-- START ARTICLE --
The engineering claims are the part I find most credible, because they are the kind you can hold a supplier to. Structures from American Pavilion: Tent Rental Service were built to meet national building codes, framed in rigid aluminum, and fitted with flame-retardant fabric rated to hold up in inclement weather. For a construction manager or an event organizer expecting a crowd, code compliance and a frame that stays put in wind are the difference between a usable venue and a liability.
Clear span structures for events and industry
The clearspan design is what let American Pavilion: Tent Rental Service serve two very different markets from one product line. A wedding needs open floor space for tables and a dance floor; a work site needs unobstructed room for machinery or staging. Same structural idea, different use. That flexibility is genuine, and it explains why the company was placed under the Wedding category here even though a large share of its work was plainly industrial.
Weddings are a small slice of what these tents did, though, and it would be a mistake to read American Pavilion: Tent Rental Service as a boutique event-rental shop. The scale and the code engineering point at bigger, longer-term installations.
Where the name lands now
Here is the reality a prospective renter has to sit with. The independent American Pavilion: Tent Rental Service is gone as a standalone brand. Following United Rentals' acquisition of Service Rentals, Inc. and L2 Structures, the tent line has been folded into United Rentals' Specialty Solutions catalog, listed there as Temporary Industrial Tents.
United Rentals is a very different animal. It is a large equipment-rental conglomerate, and tents are one narrow entry in a catalog that runs to scissor lifts, boom lifts, telehandlers, mini excavators, and skid steers, alongside used-equipment sales.
The specialty side stretches further still: power and HVAC, climate control, fluid solutions, trench safety, storage containers, communications, industrial blinds, and flooring. There are dedicated tracks for energy and utilities, chemical, oil and gas, civil infrastructure, government, agriculture, emergency response, and events and entertainment. Add a training arm called United Academy, a customer portal branded Total Control, financing, and the usual investor-relations material, and you get the picture: the tent product survived, but it now sits inside a corporate machine built for procurement at scale.
-- END ARTICLE --
-- START ROWS --
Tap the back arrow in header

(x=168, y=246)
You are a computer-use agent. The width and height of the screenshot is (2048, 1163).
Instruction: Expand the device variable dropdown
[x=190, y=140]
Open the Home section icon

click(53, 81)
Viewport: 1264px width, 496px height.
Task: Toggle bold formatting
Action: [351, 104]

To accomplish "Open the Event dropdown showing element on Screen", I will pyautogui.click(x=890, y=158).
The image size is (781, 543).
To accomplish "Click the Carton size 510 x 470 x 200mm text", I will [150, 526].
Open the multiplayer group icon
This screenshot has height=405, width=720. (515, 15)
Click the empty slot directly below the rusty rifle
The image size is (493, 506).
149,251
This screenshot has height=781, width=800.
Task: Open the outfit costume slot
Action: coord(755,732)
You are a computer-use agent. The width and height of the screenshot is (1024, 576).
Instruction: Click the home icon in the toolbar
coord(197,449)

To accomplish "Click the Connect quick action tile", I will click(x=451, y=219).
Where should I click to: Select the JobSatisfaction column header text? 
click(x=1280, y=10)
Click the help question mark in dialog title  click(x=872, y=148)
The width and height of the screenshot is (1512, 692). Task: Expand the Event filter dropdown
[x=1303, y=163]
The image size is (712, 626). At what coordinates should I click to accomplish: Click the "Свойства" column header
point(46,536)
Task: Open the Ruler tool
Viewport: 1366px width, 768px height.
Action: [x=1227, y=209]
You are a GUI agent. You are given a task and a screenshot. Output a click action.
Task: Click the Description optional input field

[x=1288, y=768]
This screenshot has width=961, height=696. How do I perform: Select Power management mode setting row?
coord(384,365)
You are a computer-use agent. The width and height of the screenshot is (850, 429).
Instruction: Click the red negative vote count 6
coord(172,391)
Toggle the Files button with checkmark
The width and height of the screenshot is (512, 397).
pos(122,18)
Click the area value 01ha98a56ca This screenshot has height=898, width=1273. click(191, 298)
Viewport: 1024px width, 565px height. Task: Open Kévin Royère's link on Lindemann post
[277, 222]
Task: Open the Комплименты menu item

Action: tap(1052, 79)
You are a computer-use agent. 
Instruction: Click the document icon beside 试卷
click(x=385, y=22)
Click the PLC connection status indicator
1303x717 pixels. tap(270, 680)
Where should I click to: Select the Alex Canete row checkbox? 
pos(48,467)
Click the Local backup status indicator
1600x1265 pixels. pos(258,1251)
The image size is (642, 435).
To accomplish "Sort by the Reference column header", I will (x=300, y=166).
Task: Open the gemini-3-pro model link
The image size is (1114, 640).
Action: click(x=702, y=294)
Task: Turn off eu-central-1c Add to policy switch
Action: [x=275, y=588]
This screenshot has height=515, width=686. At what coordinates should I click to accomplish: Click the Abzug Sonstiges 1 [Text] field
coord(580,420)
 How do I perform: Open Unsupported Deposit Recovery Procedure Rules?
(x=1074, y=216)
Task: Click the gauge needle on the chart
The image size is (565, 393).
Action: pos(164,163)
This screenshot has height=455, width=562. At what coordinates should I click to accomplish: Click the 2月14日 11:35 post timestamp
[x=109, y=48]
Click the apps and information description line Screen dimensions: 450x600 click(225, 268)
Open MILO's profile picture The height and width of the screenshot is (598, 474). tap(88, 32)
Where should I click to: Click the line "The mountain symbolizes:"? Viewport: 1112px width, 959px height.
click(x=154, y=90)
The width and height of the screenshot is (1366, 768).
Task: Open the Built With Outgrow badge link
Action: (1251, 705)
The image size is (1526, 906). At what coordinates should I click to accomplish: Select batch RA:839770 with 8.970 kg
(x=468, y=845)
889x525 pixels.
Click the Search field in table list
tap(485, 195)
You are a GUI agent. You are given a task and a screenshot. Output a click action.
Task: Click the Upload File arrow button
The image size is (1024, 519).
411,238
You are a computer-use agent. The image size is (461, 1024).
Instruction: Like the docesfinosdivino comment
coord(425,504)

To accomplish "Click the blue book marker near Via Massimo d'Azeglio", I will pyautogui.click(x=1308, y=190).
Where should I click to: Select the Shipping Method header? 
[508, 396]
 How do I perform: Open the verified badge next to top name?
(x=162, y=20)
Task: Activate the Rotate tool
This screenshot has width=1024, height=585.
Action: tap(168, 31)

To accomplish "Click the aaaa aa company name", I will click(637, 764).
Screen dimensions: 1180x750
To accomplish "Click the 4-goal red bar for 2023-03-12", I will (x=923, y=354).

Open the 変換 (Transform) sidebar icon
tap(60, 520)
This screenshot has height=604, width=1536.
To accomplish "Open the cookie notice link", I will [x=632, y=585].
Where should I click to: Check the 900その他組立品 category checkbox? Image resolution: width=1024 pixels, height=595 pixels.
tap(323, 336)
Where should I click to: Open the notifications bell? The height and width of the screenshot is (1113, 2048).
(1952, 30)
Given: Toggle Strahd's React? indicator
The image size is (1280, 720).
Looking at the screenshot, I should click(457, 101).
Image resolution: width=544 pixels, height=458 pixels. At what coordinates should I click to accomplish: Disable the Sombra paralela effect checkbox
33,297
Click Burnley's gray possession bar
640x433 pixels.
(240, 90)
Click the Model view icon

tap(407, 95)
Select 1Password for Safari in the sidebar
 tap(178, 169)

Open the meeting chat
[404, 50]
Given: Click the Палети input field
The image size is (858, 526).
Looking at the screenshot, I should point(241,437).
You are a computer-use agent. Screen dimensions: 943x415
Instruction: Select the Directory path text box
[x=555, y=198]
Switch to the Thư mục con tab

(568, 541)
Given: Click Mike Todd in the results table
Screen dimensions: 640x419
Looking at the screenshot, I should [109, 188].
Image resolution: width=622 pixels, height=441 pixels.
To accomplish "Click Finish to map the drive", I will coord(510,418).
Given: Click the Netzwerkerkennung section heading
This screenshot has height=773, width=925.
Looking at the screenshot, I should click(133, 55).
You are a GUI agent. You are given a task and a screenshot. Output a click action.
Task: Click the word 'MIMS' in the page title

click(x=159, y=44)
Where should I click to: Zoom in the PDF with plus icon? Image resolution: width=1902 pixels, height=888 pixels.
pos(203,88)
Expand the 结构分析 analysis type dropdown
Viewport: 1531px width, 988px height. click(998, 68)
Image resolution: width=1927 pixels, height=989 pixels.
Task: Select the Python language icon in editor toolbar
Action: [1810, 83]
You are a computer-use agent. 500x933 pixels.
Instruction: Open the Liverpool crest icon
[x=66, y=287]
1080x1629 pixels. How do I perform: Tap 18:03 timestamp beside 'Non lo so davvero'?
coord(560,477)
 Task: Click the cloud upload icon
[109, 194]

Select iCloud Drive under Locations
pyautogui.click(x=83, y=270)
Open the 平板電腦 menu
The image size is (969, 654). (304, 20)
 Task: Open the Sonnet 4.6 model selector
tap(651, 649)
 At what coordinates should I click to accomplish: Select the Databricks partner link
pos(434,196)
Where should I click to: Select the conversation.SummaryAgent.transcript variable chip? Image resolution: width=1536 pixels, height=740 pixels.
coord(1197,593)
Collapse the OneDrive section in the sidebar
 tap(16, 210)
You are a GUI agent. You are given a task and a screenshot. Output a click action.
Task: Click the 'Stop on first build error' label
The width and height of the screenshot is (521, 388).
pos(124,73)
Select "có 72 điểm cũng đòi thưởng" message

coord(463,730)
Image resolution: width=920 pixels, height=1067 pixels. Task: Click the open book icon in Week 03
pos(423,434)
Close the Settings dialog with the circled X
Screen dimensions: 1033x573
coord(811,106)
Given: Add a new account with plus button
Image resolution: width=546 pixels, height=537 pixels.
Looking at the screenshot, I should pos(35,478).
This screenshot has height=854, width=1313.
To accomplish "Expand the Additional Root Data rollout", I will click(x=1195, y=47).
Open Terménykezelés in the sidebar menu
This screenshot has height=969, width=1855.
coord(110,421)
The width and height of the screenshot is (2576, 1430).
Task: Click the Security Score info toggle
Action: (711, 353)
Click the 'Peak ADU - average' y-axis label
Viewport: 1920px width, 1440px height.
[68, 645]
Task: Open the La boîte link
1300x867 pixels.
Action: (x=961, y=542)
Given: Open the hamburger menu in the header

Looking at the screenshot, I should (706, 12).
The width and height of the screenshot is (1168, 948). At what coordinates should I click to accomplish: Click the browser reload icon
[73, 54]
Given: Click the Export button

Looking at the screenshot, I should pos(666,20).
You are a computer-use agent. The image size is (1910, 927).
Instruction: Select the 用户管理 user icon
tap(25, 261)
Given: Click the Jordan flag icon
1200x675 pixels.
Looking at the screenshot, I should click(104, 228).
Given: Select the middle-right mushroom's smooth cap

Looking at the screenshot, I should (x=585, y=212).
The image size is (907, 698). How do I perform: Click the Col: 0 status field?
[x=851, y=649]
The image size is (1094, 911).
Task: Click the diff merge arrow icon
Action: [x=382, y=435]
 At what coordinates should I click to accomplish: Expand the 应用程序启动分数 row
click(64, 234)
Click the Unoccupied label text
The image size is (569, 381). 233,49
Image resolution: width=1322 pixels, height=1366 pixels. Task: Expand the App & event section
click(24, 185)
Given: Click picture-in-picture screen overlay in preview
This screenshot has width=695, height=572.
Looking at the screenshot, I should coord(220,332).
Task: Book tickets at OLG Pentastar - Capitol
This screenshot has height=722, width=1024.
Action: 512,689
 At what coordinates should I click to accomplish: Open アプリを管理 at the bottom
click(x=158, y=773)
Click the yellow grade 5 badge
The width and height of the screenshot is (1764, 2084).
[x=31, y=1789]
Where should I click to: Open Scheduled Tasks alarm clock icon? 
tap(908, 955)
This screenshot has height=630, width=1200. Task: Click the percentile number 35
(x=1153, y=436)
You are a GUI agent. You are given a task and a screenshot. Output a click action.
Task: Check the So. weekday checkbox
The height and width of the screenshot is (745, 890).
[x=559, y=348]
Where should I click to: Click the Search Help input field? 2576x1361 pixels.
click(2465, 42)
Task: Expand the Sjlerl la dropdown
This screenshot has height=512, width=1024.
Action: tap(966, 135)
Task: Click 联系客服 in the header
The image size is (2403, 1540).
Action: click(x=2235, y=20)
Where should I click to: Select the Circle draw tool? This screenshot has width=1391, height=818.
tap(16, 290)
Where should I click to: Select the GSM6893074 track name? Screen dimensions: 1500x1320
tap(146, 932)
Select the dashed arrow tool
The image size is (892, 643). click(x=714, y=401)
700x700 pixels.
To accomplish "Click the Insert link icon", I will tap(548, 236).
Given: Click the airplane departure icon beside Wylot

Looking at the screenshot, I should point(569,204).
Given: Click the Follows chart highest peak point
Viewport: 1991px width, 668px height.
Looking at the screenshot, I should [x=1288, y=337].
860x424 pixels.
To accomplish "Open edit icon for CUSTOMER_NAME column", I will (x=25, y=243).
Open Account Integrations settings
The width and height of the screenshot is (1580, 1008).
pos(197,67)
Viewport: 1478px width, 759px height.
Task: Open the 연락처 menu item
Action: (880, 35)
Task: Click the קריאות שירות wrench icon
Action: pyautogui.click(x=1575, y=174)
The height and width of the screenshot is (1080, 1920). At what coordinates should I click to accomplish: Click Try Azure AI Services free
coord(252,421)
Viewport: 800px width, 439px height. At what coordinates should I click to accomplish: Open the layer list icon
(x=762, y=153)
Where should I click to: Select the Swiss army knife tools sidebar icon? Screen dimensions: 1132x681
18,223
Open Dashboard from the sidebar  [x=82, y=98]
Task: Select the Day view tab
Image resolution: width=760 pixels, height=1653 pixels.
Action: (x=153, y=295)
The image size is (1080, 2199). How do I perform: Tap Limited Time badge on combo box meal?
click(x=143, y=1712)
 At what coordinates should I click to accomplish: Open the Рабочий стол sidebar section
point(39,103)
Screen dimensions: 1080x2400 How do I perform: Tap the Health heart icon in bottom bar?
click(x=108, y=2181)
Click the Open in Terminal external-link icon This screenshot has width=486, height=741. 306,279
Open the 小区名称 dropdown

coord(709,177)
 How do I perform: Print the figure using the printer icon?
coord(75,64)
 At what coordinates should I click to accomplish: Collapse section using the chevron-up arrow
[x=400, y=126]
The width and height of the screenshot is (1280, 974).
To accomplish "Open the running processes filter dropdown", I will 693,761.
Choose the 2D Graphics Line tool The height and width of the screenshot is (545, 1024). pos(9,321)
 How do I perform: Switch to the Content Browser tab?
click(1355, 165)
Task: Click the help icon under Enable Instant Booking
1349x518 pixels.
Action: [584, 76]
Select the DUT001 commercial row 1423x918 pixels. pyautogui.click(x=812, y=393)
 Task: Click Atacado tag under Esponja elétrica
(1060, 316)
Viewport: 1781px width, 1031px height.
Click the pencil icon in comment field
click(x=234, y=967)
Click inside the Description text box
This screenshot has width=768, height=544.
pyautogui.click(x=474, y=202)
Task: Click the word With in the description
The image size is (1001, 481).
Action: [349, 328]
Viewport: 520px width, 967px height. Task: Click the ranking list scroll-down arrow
-- END ROWS --
- TASK REQUIREMENTS -
a) In the tent-rental article, what name does the tent line carry in United Rentals' Specialty Solutions catalog?
b) For each statement, answer yes or no according to the tent-rental article, and quote the words that decide it: (i) The structures were framed in rigid aluminum. (ii) The company was listed under the Wedding category. (iii) American Pavilion: Tent Rental Service still operates as a standalone brand.
c) Carry on the tent-rental article after its last sentence.

- RESPONSE LIST -
a) Temporary Industrial Tents

b)
(i) Yes: "framed in rigid aluminum"
(ii) Yes: "the company was placed under the Wedding category here"
(iii) No: "The independent American Pavilion: Tent Rental Service is gone as a standalone brand."

c)
Whether that is good or bad depends entirely on who you are. A facilities buyer already renting lifts and generators from one vendor may welcome adding a temporary industrial tent to the same account. Someone who valued dealing with a focused, specialist tent company like American Pavilion: Tent Rental Service will notice that the focus is diluted.
Temporary industrial tents under a bigger roof
The redirect at least keeps the product findable. Search for the old name, land on United Rentals, and the Temporary Industrial Tents page carries the same category of engineered fabric structure the original firm built its reputation on. The product carried over; the brand name did not.
What is lost is the dedicated presence. There is no American Pavilion: Tent Rental Service contact page anymore, no standalone site describing just the tents. Reaching the tent line means going through United Rentals' general routes: a prominent phone number on the page and site-wide sign-in and location-finder tools that funnel you toward a branch. That works, but it asks the visitor to navigate a sprawling catalog to find one product, which is a step down in ease from a specialist who did only this.
Credibility and how it checks out
Outside verification does not amount to much. American Pavilion: Tent Rental Service has a Better Business Bureau profile tied to Lafayette, Indiana, but it is listed as not BBB accredited, and no numeric rating or review tally surfaced there. Company profiles for American Pavilion: Tent Rental Service exist on ZoomInfo and Crunchbase, confirming the firm was tracked in business databases, though neither site carries consumer review scores.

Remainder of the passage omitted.